Süleyman, yine de seyyahı bir yere bırakmaz, son derece mütevazi olan evinde misafir eder.Kıt kanaat yemeğini onunla paylaşır.
Seyyah, vedalaşırken, Süleyman’a olup bitenlerden ne kadar çok üzgün olduğunu söyler ve Süleyman’dan su yanıtı alır:
– Üzülme… Unutma, bu da geçer…
Uzun yıllar geçtikten sonra, seyyahın yolu yine aynı bölgeye düşer. Eski dostunu ziyaret eder. Bir süre önce ölen Hasan, ailesi olmadığından, bütün varını yoğunu, en sadık hizmetkarı ve eski dostu Süleyman’a bırakmıştır. Süleyman, Hasan’ın konağında oturmaktadır. Büyük arazileri ve binlerce sığırı ile yine o yörenin en zengin insanı olmuştur. Seyyah, eski dostunu iyi gördüğü için ne kadar çok sevindiğini dile getirdiğinde yine aynı yanıtı alır:
– Bu da geçer…
Birkaç yıl sonra Seyyah yine Süleyman’ı arar. Ona bir tepe gösterirler. Tepede Süleyman’ın mezarı vardır ve mezar taşında şöyle yazmaktadır:
“Bu da geçer…“
Seyyah, üzgün bir şekilde, “Allah Allah, ölümün nesi geçecek?” diye düşünür ve gider.
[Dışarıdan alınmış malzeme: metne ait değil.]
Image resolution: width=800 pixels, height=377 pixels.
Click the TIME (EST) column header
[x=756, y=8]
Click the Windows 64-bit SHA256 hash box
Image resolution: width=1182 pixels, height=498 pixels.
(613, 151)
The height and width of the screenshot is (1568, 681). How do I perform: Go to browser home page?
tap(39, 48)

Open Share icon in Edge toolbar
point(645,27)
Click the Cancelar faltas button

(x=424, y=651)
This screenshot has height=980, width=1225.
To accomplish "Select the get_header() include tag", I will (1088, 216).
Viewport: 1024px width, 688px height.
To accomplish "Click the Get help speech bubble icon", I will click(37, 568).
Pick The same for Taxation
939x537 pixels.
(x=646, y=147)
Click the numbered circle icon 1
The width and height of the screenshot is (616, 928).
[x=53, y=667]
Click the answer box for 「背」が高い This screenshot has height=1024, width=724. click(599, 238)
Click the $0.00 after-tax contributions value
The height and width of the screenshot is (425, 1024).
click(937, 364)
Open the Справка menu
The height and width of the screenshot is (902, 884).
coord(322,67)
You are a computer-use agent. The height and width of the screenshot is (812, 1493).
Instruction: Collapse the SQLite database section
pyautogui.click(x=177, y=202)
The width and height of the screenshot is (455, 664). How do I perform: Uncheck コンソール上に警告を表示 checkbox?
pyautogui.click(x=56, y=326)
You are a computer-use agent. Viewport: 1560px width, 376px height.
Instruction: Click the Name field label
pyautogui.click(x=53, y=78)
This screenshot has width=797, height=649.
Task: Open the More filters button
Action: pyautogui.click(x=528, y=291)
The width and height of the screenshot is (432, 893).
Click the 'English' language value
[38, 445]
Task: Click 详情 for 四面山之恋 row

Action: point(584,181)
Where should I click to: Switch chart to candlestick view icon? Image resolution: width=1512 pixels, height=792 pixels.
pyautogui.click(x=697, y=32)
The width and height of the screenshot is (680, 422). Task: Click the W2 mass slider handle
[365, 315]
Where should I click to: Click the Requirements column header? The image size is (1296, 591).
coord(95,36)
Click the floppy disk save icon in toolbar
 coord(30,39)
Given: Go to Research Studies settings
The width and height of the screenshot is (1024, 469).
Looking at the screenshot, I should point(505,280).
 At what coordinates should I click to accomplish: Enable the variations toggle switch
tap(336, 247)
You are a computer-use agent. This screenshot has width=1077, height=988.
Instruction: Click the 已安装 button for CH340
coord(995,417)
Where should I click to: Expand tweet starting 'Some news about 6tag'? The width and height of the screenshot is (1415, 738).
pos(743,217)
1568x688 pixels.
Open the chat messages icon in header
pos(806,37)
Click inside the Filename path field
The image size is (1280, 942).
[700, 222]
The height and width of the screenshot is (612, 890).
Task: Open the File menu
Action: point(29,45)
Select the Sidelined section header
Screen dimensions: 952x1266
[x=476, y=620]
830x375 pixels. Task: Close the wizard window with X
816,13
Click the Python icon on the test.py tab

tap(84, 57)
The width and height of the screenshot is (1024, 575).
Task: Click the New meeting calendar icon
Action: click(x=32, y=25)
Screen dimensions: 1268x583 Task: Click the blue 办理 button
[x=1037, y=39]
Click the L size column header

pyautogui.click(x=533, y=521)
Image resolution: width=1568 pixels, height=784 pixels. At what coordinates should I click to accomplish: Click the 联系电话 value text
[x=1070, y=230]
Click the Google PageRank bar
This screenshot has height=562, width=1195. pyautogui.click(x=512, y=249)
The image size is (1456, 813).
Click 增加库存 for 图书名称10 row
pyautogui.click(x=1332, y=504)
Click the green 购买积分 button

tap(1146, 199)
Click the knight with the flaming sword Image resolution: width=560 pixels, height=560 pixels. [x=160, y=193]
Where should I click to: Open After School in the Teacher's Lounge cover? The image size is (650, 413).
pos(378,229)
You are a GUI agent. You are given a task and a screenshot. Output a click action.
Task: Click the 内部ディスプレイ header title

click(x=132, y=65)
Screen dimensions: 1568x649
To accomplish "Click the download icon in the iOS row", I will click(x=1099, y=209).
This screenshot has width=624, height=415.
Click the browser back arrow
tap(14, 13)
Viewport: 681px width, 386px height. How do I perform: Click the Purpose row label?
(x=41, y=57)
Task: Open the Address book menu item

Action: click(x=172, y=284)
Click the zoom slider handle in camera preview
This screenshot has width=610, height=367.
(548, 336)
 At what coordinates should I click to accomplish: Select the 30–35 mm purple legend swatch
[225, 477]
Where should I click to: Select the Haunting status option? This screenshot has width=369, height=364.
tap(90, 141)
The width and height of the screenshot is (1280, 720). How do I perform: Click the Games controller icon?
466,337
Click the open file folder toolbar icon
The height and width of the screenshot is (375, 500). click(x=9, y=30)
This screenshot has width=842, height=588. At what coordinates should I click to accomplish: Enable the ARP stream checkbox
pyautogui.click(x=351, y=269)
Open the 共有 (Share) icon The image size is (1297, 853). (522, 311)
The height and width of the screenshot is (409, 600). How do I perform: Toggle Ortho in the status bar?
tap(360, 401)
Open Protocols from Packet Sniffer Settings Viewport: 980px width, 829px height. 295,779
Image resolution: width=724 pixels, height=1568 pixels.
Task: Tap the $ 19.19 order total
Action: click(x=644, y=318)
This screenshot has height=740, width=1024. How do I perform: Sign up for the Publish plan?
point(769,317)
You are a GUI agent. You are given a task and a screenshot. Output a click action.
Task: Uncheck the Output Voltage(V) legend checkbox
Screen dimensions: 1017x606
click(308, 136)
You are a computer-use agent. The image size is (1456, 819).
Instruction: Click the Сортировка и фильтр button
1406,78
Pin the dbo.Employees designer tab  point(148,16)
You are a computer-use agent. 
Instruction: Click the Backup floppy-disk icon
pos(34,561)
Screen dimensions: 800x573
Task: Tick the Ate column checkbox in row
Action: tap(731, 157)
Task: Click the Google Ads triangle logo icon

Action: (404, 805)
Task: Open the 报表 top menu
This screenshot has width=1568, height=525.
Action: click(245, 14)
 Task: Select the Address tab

Ertesi yıl, Seyyah, Süleyman’ın mezarını ziyaret etmek için geri döner ama ortalıkta mezar falan kalmamıştır. Büyük bir sel gelmiş, bütün tepeyi silmiş süpürmüş ve Süleyman’ın mezarından geriye hiç eser kalmamıştır.
O yıllarda, ülkenin sultanı, kendisi için çok değişik bir yüzük yapılmasını ister. Bu öyle bir yüzük olacaktır ki, sultan mutsuz olduğunda umudunu tazeleyecek, mutlu olduğunda da, mutluluğun rehavetine kendini kaptırmasını önleyecektir.
Hiç kimse, sultanın istediği gibi bir yüzük yapamaz. Sultanın kuyumcusu seyyahın eski bir dostudur, ondan yardım ister. Seyyah, nasıl bir yüzük yapacağını dostuna söyler.
Kuyumcu yüzüğü hazırlar ve yüzük sultana sunulur. Son derece sade bir yüzüktür bu, Sultan yüzüğü inceler ve gözü üzerindeki yazıya takılır. Üzerinde biraz düşünür ve yüzü aydınlanır. Tam da istediği gibi bir yüzük olduğu için mutlu olur.
Yüzüğün üzerinde ne mi yazıyordur?
“Bu da geçer…”
Hayat Akarken, zenginlik ve güzellikler içinde şükür etmek, fakirlik ve zorluklar karşısında umut etmek. Bu da geçer ve zamanın ne göstereceğini ancak Allah bilir.”